Output every line of the entries from the line containing "How do I perform: Tap" through the last, exactly, with no other content.

··· Available records ···

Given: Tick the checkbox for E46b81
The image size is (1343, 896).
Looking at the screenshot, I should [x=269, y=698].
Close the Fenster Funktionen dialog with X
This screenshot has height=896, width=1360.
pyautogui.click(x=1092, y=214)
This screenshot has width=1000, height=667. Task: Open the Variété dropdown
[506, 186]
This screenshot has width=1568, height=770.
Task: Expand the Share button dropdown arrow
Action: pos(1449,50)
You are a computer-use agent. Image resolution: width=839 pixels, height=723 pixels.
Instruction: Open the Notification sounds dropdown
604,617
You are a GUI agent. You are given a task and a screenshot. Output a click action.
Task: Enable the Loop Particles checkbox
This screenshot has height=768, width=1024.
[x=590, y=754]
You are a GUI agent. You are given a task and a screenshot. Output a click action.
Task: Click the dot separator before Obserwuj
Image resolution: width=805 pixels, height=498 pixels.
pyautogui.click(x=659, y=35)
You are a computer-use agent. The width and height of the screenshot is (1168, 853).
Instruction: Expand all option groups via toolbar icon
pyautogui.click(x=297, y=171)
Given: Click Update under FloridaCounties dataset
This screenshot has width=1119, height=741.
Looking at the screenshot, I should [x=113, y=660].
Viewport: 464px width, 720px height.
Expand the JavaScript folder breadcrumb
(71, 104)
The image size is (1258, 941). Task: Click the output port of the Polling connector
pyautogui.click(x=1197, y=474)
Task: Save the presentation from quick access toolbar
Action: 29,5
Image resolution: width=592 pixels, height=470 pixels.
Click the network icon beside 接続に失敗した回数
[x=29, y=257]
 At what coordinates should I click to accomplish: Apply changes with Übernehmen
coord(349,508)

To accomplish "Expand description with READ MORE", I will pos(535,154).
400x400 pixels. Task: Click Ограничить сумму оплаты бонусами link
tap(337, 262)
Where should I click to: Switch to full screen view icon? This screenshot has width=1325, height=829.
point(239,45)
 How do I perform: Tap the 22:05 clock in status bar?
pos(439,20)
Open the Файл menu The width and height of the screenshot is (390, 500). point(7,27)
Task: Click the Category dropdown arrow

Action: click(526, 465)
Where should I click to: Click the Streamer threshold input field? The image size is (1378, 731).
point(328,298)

···

Exercise answer:
 How do I perform: Tap the 22:05 clock in status bar?
pos(439,20)
Open the Файл menu The width and height of the screenshot is (390, 500). point(7,27)
Task: Click the Category dropdown arrow

Action: click(526, 465)
Where should I click to: Click the Streamer threshold input field? The image size is (1378, 731).
point(328,298)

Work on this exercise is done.